Informatics Research Seminar: Natural Language Processing

 November 14 @ 4:00 – 5:00 pm


Speaker: Emily Pfaff and Ashraf Farrag, MSIS
Presented from UNC-CH

Broadcast Link: Seminar



Screening patients for lung cancer nodules is important for both retrospective and prospective clinical research and operations.  This presentation describes how teams at the North Carolina Translational and Clinical Sciences (NC TraCS) Institute and the Carolina Data Warehouse for Health (CDW-H) used Natural Language Processing (NLP) with the free text of radiology reports to screen for lung cancer nodules. The focus of the presentation is on the implementation of the NLP infrastructure and the challenges of going from the requirements envisioned by the clinician to a set of specifications suitable for programmatic information retrieval. The issues encountered in the validation of the NLP results will also be addressed.

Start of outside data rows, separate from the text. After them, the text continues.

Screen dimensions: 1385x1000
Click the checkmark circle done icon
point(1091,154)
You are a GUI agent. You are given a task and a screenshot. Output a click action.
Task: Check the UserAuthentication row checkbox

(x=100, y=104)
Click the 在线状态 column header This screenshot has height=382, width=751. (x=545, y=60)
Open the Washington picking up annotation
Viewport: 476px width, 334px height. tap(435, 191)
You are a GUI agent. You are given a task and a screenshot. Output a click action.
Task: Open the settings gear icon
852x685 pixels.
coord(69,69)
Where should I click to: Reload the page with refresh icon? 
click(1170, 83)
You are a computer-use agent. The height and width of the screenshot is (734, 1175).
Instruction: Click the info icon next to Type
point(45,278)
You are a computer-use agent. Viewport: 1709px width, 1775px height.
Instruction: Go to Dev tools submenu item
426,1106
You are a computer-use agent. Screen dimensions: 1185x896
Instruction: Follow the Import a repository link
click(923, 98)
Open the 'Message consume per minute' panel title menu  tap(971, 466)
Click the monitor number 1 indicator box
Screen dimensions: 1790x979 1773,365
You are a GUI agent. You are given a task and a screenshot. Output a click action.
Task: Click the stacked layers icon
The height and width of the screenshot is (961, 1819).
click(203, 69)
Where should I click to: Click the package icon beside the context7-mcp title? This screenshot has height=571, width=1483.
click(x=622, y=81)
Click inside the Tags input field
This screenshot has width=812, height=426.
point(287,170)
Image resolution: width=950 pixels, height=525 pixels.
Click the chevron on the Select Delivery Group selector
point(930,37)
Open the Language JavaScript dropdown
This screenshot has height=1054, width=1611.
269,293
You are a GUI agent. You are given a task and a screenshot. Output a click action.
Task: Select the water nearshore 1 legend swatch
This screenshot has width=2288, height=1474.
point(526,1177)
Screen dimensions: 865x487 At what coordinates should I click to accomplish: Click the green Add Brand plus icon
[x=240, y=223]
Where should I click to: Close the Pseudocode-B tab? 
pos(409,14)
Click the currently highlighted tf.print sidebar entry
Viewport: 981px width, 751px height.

Emily Pfaff is a research analyst at the NC TraCS Institute with the Carolina Data Warehouse. She earned a B.A. in Russian and Eastern European Studies from Wesleyan University, and a master’s in Information Science from UNC Chapel Hill. In addition, she holds a Certificate in Clinical Informatics from UNC Chapel Hill.

Ashraf Farrag is a research analyst at the NC TraCS Institute with the Carolina Data Warehouse – Health group. One of his specialties is working with natural language processing infrastructure to extract structured information from the free-text provider reports. He did his undergraduate coursework at UNC Chapel Hill in Biology and Computer Science and graduate coursework Information Science at the UNC School of Information and Library Science. He also holds a certificate in Health Informatics from the Carolina Health Informatics Program and has trained as a Nationally Registered Emergency Medical Technician.